Robyn and Evan Throwing Rocks

If you don’t use it you’ll lose it. That age-old adage we hear, especially about language learning, means that if you don’t speak the languages you know you will forget them. This has happened to me many times. Growing up in Canada, taking French was mandatory for me in school and I took it all the way up to a first year university level. But then I stopped using it and now I barely remember anything. Same goes for German, which I have half-heartedly attempted to learn several times over the past 10 years. In regards to both of these languages what I remember, or what I don’t remember, falls into two categories. Either I learned how to say something and now don’t remember how to say it, or I learned how to say something and now remember how to say it but not what it means. Sound familiar? That’s probably what happens to most of us with languages we’ve learned. For the first time this summer though I had a different experience with language memory. I remember learning a particular word in chinuk wawa, and I don’t remember the word that I learned or what it means, but I remember the specific environment in which I learned it. Wait, what?!?!

So when I began reviewing chinuk this summer and looked through my hunting book to see what I remembered and what I needed to review one scenario stood out in my head and I told Evan, I remember you teaching me a word but I don’t remember what the word was or what it meant. He laughed and asked what the scenario was. So I told him it was last summer when you showed me how to tie my shoe and took me outside and demonstrated how to throw rocks. Immediately Evan laughed and said, “cagwa”. Exactly the word I had been referring to!!!

Last summer after I had been learning chinuk for a few weeks I began hearing the word “cagwa” and started to track it. I wasn’t entirely sure what it did or meant but I heard it enough that I had a few ideas and felt ready to investigate. Evan and I had some language time planned for before dinner one night and he asked what I wanted to go over and I asked him to set-up “cagwa” for me. I remember going down to the front door and as we put on our shoes Evan started to very slowly and meticulously lace his boots up. As I started to tie up my own shoes Evan said “Weak cagwa” waving away what I was doing then gesturing to his own shoe again said, “cagwa”. I nodded along. Then we went outside and Evan picked up a rock, pointed to the horizon and threw it. “Cagwa”. He handed me a rock. I threw it just the same. “Cagwa”. Then Evan picked up a rock and pretended to fumble it and threw it only a few feet in front of him. “Weak cagwa”. He picked up another rock and threw it properly the same way he had thrown the first one. “Cagwa”. Ahh, I understood “cagwa”. Instead of explaining what the word meant, we did what the word meant.

*Goals*:
1) Decide whether each statement agrees with the text about learning chinuk wawa, answering yes or no and quoting the words of the text that settle it. (a) French was a required subject in the writer's school in Canada. (b) The writer has tried to learn German several times over the past 20 years. (c) Evan explained in words what "cagwa" means.
2) Carry the text about learning chinuk wawa further, starting after its final sentence.

*Data provided*:

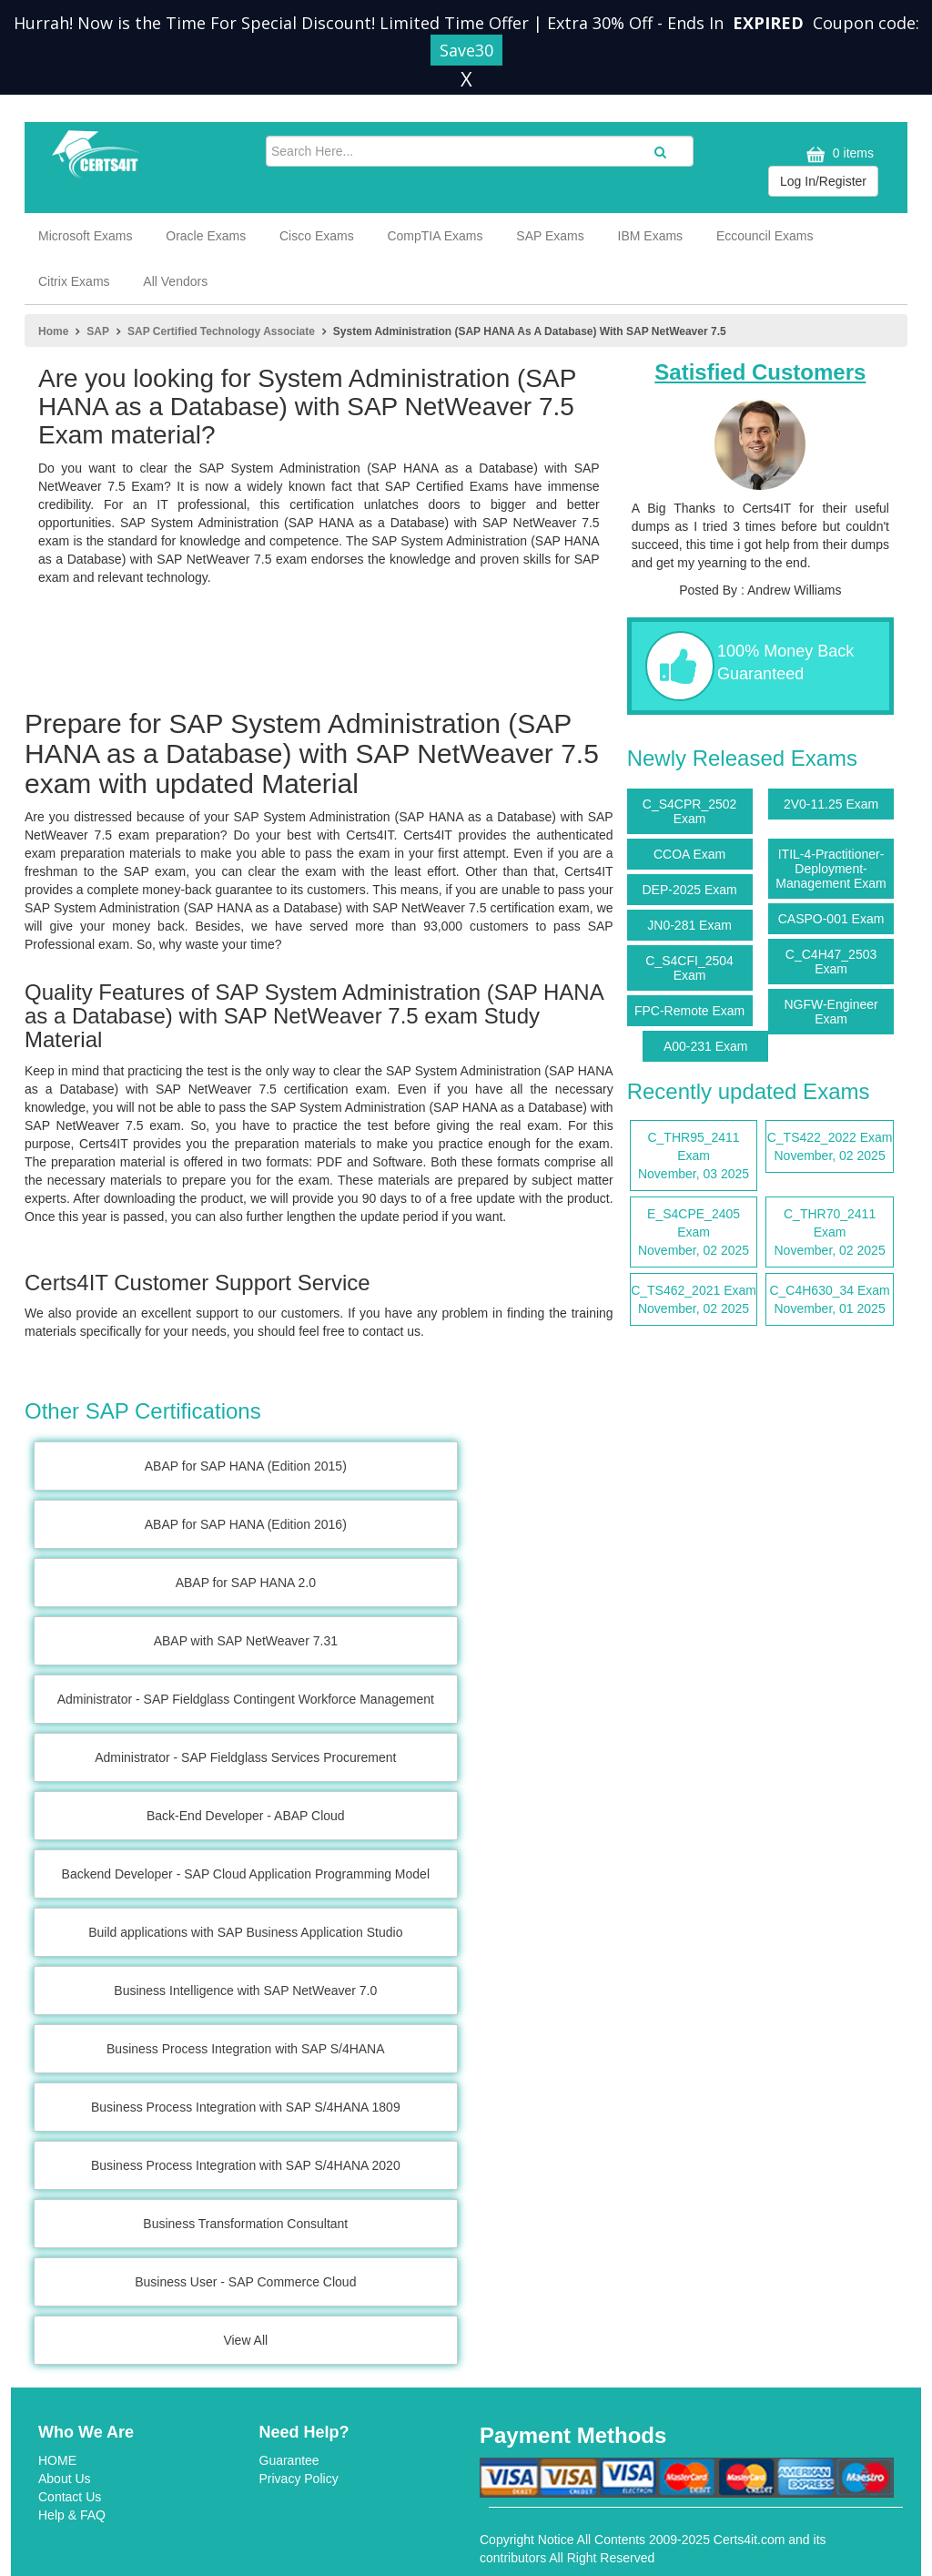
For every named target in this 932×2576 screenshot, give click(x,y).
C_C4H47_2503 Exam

*Responses*:
1)
(a) Yes: "Growing up in Canada, taking French was mandatory for me in school"
(b) No: "which I have half-heartedly attempted to learn several times over the past 10 years"
(c) No: "Instead of explaining what the word meant, we did what the word meant."

2)
The WAYK method uses Set Ups, meaning building little scenarios or using props to demonstrate what you’re talking about instead of translating back to your original language. For instance, if you want to learn the word for cup, instead of asking for a translation you get out a real cup and point to it. At the beginning Set Ups are usually quite basic, using only a few props and simple actions, however as you begin to progress in fluency the Set Ups get more abstract and require more complicated arrangements. The situation I remember from last summer falls into the later category, as evidenced by the slightly more complicated set-up.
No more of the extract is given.